Ancillary Justice, and later Ancillary Sword, fulfil all those things that are great about science fiction. By this I mean that the unfamiliar setting is used to explore more familiar human moral issues and ask us to confront them with a degree of personal distance. Leckie covers a lot of issues in these two books including imperialism, the question of ‘I was just following orders’, gender, racism, class. She asks us to confront what it means to be ‘human’ – if we do not have gender, are we human? If we have consciousness but are technologically based, are we human? Breq seems a very human character, yet Leckie is very clear that she is not and towards the end of the first book you are forced to question how much of Breq’s actions are of her own making and how much is programming? Is Breq really as ‘human’ as she seems, or is she still a tool of the Lord of the Radch? It is a question that, as at the end of the second book, I am still not sure about.

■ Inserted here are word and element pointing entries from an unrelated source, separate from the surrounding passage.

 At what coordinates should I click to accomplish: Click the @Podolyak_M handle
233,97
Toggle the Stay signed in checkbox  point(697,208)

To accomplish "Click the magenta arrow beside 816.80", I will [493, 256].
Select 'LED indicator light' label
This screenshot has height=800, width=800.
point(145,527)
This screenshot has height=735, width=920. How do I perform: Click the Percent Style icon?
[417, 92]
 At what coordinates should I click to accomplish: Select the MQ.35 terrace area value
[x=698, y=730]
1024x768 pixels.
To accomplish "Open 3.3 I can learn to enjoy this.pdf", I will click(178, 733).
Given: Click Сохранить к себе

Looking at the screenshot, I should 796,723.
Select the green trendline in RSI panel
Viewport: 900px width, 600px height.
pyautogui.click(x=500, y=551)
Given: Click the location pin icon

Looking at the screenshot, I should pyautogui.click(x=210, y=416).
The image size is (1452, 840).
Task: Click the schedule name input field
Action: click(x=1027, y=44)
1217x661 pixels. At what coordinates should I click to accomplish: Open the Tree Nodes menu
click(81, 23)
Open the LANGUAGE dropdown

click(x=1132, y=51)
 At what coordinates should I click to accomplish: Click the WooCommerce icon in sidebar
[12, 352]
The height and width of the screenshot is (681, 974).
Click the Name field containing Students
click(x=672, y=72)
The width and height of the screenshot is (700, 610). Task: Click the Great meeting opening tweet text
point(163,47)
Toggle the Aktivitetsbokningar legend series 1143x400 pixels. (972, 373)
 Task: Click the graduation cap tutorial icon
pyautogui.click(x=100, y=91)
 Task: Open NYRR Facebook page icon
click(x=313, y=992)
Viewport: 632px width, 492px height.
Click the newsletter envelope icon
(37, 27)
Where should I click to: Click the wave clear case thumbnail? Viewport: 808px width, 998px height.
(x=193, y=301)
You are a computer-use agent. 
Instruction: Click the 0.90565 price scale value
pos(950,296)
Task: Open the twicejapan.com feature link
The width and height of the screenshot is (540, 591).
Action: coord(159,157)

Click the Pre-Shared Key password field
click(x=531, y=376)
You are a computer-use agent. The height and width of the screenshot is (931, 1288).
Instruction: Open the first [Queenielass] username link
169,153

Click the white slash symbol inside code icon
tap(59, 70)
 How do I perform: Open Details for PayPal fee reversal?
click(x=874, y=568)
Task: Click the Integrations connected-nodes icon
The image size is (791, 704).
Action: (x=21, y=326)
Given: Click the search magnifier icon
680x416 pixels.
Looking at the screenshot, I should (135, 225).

I read both Ancillary Justice and Ancillary Sword at breakneck speed. It’s a long time since I finished two books in four days, but that’s how engaging these stories are. It is complicated; I cannot begin to untangle the complexities in this short blog entry. It is vivid and realistic and it is extraordinarily true to itself. Alongside that is an engaging story, complex moral conundrums and a depth which leaves you a lot to think about afterwards. That’s what truly great science fiction does, and this is truly great science fiction. I’m very much looking forward to reading the third.
Ancillary Justice and Ancillary Sword receive an intrigued 8 out of 10 Biis.